Texto para leer –
—————

Si hablamos de infraestructuras, vergonzoso asunto por el que me subo por las pareces desde hace décadas, Salamanca no es que esté dejada de la mano de Dios, está dejada de la mano de incompetentes, asesinos y corruptos, unos en Madrid, otros en Valladolid, y otros en Salamanca, que hay que ser tonto y malo para poner frenos a nuestro propio desarrollo por pingües (y pinches) intereses personales.
Leer (LA GACETA, domingo 12 de septiembre) que el ansiado cierre de la autovía A-66/A-25 en la frontera de Fuentes de Oñoro-Vilar Formoso lleva dos meses concluido pero sin poner en servicio, me descompone: autovía a ninguna parte. Nuestros “responsables” políticos y técnicos no pueden ser más sinvergüenzas y símbolo de la España bananera del siglo XXI.

—————

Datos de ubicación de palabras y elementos
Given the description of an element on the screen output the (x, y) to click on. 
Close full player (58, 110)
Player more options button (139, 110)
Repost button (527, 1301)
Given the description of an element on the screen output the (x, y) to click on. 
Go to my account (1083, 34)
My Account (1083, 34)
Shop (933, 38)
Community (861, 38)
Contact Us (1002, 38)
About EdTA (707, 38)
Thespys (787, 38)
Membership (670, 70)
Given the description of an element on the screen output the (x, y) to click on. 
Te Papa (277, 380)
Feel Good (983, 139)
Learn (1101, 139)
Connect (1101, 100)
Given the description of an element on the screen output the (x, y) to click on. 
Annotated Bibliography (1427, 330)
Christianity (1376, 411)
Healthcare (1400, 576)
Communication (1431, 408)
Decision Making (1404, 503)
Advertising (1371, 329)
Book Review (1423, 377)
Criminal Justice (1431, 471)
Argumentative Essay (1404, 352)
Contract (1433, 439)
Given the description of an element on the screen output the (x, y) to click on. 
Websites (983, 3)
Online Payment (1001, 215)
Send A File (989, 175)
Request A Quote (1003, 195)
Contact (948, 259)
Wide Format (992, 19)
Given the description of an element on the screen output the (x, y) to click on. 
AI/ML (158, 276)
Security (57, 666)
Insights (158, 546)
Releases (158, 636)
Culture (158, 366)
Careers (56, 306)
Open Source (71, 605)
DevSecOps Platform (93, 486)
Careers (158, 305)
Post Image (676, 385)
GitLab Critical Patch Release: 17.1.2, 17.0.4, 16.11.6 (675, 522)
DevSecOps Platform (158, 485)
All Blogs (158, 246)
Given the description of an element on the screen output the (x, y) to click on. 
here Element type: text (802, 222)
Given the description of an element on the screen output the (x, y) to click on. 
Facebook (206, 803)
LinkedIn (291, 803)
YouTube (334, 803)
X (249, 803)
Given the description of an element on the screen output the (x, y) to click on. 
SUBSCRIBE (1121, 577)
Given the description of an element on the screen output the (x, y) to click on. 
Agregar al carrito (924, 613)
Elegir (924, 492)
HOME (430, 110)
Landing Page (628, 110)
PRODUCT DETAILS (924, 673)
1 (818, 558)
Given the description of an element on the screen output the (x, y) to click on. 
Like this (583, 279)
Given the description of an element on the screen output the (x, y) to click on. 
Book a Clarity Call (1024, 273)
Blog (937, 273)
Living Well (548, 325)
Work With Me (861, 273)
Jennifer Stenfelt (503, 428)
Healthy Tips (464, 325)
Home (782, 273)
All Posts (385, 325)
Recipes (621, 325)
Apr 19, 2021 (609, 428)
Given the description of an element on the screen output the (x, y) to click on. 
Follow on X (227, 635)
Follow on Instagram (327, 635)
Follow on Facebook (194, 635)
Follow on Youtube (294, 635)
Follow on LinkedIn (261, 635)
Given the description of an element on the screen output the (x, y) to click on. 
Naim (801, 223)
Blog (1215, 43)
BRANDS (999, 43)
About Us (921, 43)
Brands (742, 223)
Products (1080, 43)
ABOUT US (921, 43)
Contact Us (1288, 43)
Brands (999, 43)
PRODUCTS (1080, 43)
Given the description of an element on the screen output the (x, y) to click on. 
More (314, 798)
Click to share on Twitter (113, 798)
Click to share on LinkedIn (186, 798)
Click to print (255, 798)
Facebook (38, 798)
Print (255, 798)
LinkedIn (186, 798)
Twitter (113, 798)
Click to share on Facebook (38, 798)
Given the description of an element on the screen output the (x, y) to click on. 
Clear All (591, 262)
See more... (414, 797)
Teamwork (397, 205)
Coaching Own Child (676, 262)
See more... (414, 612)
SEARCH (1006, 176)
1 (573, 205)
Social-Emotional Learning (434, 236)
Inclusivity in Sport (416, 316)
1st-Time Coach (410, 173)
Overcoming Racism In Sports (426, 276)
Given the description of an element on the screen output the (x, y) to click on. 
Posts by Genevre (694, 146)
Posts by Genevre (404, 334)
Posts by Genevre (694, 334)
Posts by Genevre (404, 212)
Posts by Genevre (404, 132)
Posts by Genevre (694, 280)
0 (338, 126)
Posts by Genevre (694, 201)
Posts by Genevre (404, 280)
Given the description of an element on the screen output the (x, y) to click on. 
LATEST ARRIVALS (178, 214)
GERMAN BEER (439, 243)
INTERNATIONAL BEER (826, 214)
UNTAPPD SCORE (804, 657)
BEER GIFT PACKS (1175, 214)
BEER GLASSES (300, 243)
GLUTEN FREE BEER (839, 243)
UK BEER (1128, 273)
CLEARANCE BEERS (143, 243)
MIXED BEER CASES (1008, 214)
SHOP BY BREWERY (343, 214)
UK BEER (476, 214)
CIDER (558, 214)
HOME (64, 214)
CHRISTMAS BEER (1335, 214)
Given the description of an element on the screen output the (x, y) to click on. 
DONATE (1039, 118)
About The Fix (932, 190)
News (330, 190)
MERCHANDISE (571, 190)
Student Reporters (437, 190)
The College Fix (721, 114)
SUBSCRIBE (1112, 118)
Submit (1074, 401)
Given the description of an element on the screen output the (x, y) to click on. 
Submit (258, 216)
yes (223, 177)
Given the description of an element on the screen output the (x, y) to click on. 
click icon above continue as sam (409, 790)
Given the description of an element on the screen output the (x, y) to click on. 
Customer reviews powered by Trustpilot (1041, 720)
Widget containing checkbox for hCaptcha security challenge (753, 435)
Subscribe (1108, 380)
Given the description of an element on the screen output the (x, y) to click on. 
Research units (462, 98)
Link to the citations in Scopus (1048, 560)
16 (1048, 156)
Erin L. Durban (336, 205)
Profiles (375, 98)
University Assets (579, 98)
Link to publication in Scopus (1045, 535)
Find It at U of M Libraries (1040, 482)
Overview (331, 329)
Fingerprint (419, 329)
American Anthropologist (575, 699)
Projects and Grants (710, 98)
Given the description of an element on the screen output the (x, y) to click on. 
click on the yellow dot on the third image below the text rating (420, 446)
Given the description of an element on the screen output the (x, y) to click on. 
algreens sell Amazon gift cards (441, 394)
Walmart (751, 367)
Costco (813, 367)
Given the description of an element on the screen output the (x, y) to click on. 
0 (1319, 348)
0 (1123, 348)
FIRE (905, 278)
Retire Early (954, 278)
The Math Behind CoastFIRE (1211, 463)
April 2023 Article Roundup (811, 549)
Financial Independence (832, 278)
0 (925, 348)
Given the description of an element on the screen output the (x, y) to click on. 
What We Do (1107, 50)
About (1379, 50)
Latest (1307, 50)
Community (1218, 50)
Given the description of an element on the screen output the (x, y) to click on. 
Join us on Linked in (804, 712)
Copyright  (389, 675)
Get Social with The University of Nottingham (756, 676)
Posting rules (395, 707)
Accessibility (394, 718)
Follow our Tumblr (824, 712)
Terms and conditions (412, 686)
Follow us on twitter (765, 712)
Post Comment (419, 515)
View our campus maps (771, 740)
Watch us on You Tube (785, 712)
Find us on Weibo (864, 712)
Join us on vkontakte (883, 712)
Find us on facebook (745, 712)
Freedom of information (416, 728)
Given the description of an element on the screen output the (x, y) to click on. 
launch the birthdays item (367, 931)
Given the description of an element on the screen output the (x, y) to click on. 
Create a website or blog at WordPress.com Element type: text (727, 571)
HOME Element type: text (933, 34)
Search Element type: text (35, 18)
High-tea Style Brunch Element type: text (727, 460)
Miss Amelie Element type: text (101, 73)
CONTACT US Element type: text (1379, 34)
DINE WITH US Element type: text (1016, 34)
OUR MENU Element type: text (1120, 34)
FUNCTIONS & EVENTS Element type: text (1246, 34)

—————

Qué elaborar – Por favor, reescribe el tramo del texto sobre las infraestructuras de Salamanca que va desde "Si hablamos de" hasta "del siglo XXI.", llamando "carretera" a lo que allí se llama "autovía". Los datos no tienen relación con el texto sobre las infraestructuras de Salamanca.

Resultado del ejercicio –
Si hablamos de infraestructuras, vergonzoso asunto por el que me subo por las pareces desde hace décadas, Salamanca no es que esté dejada de la mano de Dios, está dejada de la mano de incompetentes, asesinos y corruptos, unos en Madrid, otros en Valladolid, y otros en Salamanca, que hay que ser tonto y malo para poner frenos a nuestro propio desarrollo por pingües (y pinches) intereses personales.
Leer (LA GACETA, domingo 12 de septiembre) que el ansiado cierre de la carretera A-66/A-25 en la frontera de Fuentes de Oñoro-Vilar Formoso lleva dos meses concluido pero sin poner en servicio, me descompone: carretera a ninguna parte. Nuestros “responsables” políticos y técnicos no pueden ser más sinvergüenzas y símbolo de la España bananera del siglo XXI.